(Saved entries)
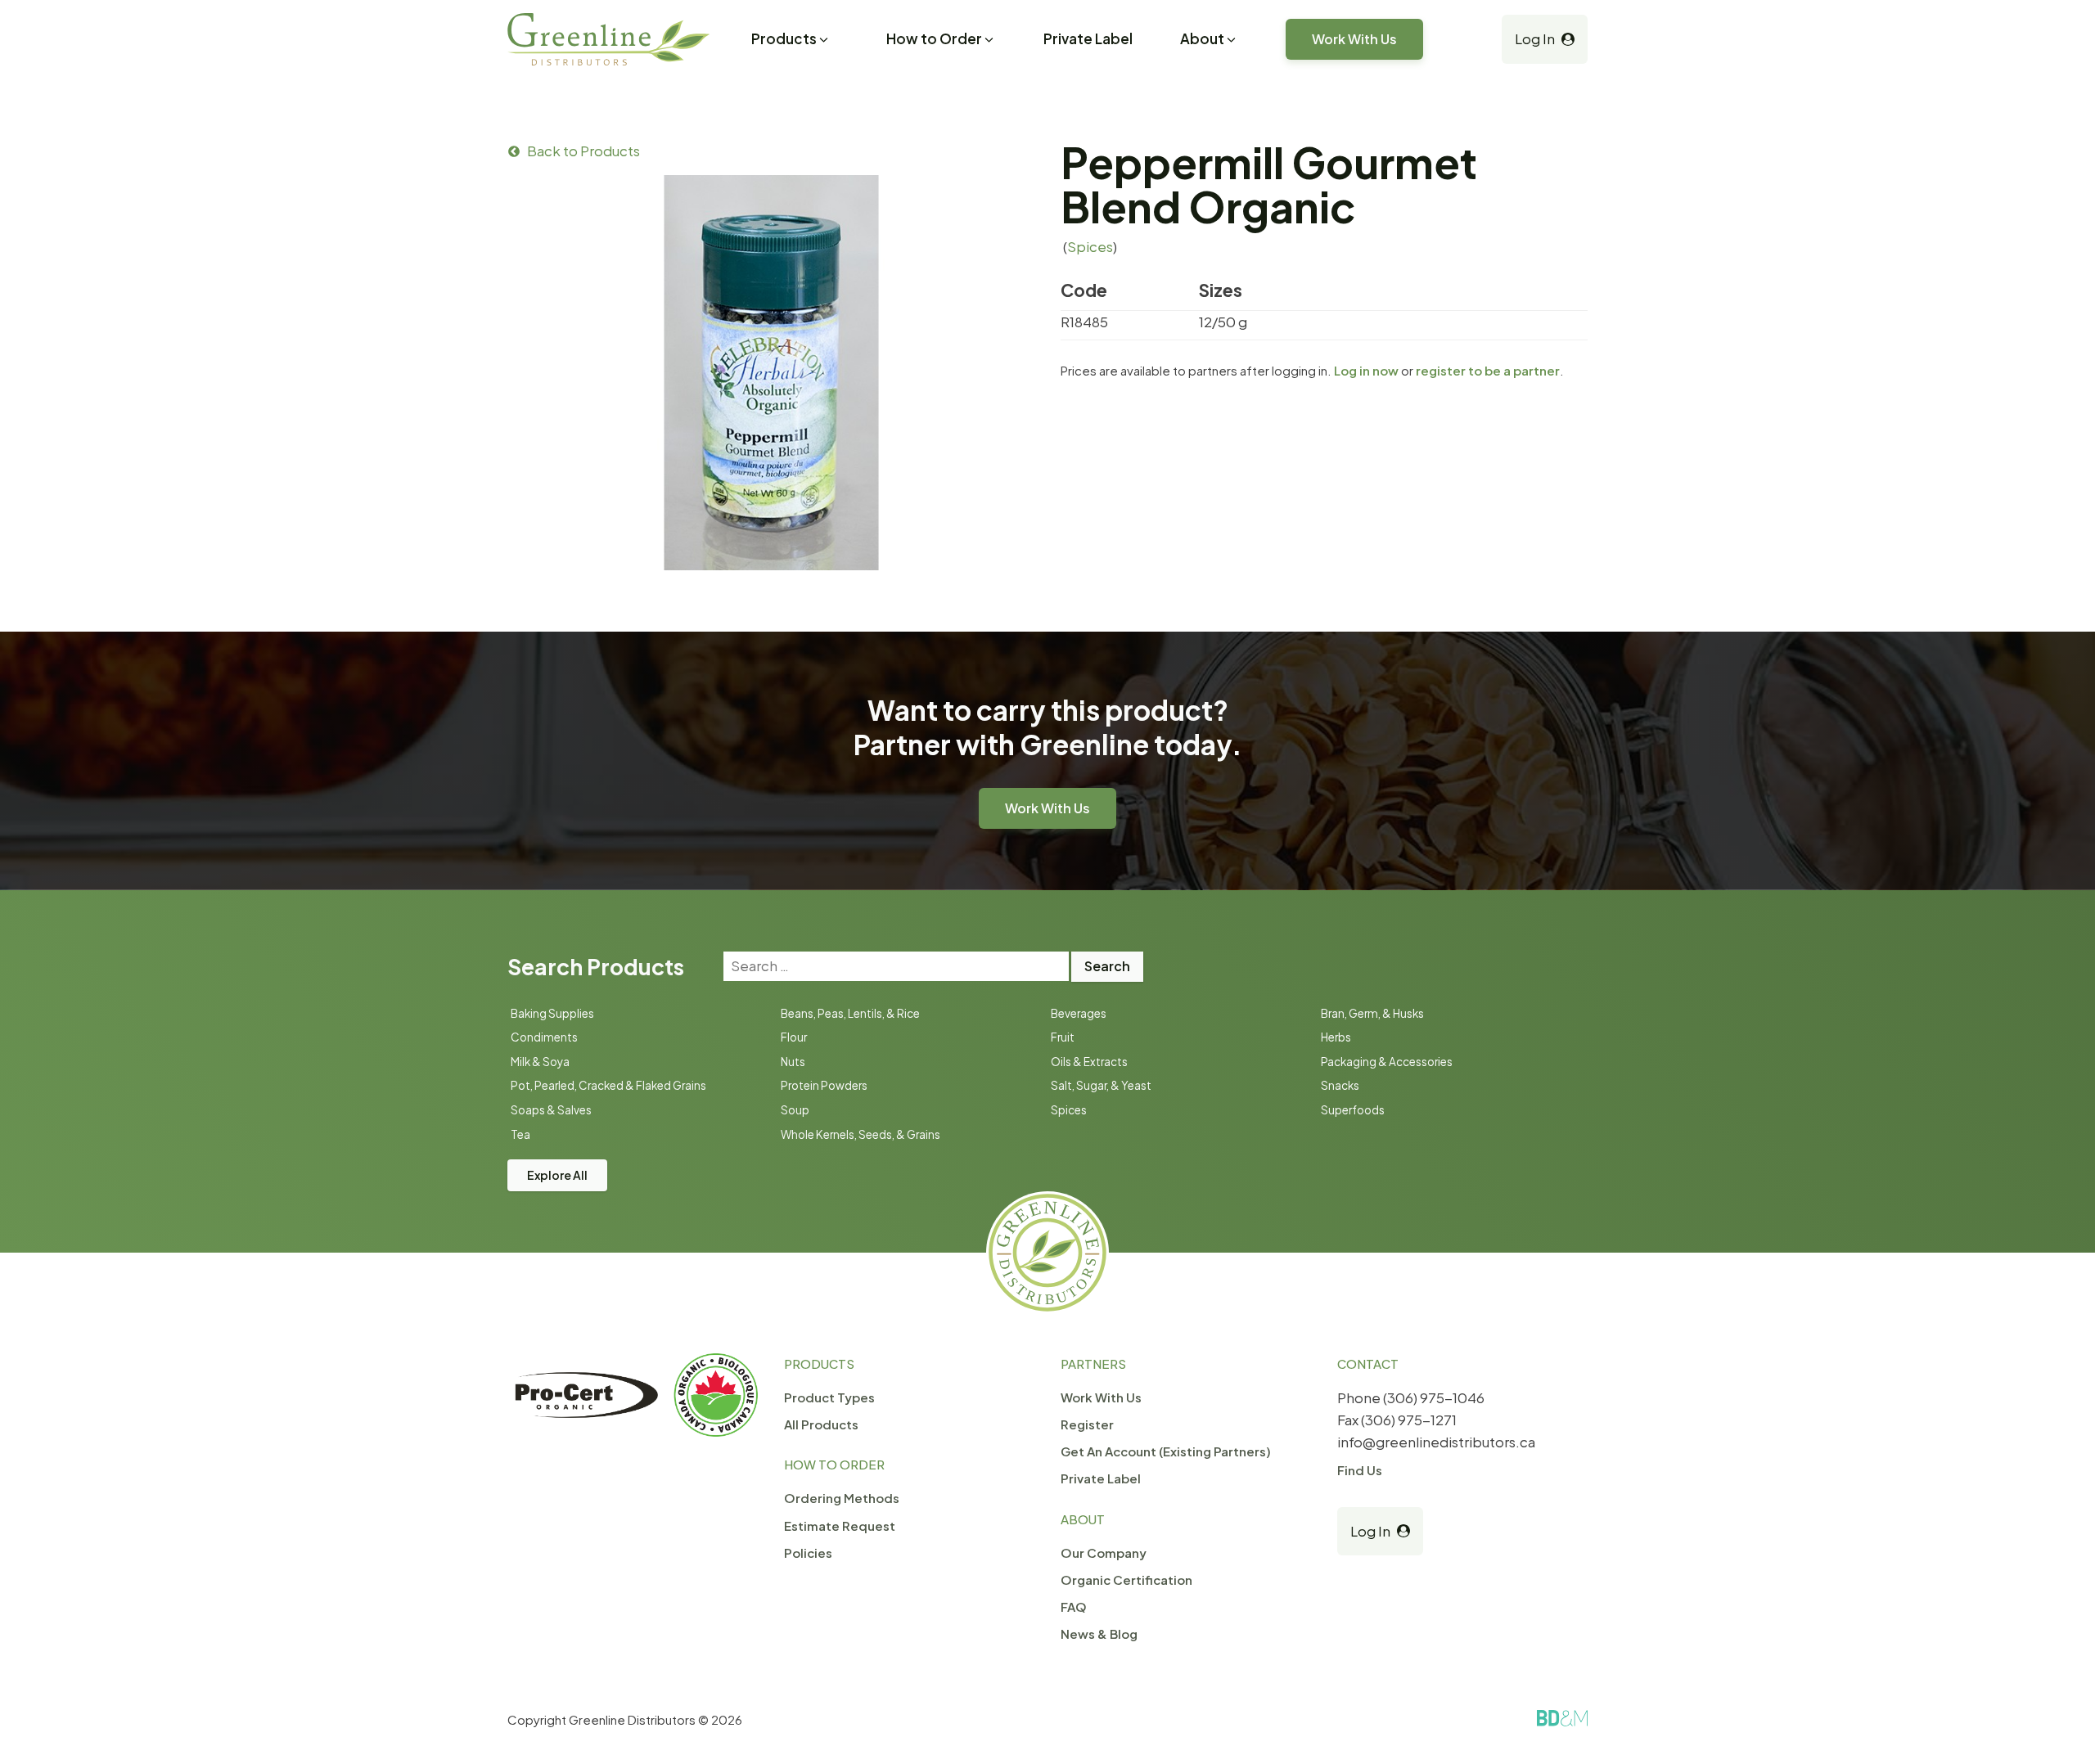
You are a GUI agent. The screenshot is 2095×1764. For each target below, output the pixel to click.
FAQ (1074, 1606)
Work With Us (1354, 38)
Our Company (1104, 1552)
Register (1087, 1424)
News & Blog (1099, 1633)
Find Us (1359, 1470)
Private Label (1088, 38)
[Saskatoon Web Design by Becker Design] (1562, 1718)
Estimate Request (839, 1525)
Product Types (829, 1397)
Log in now (1366, 370)
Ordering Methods (841, 1497)
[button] (791, 41)
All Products (821, 1424)
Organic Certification (1126, 1579)
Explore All (557, 1175)
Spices (1090, 246)
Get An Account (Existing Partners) (1166, 1451)
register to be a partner (1488, 370)
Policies (808, 1552)
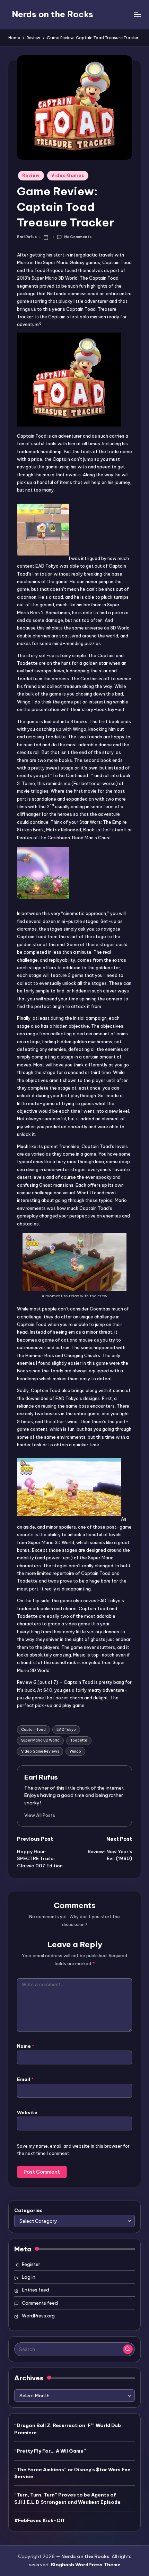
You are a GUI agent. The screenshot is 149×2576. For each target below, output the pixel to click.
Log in (28, 2277)
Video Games (67, 175)
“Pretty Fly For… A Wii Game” (50, 2451)
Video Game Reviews (40, 1751)
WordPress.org (38, 2316)
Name (25, 2046)
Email (25, 2079)
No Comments (77, 237)
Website (27, 2112)
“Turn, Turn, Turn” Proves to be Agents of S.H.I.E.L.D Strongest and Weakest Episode (67, 2498)
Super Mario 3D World (40, 1740)
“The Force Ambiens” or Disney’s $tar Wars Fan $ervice (72, 2473)
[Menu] (137, 14)
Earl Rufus (41, 1777)
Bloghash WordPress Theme (86, 2564)
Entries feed (35, 2290)
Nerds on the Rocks (52, 14)
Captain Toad (33, 1729)
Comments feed (40, 2303)
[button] (39, 1815)
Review (31, 175)
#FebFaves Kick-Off (39, 2520)
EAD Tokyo (66, 1729)
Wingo (75, 1751)
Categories (28, 2210)
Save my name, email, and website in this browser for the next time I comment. (73, 2150)
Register (31, 2264)
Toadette (78, 1740)
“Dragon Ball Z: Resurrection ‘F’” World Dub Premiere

▶ **Try it**:
What are the lines of the data above that include the string "pixel"? Copy them.

▶ **Written answer**:
You are a GUI agent. The screenshot is 2095×1764. For each target below, output the pixel to click.
You are a GUI agent. The screenshot is 149×2576. For each target below, output the pixel to click.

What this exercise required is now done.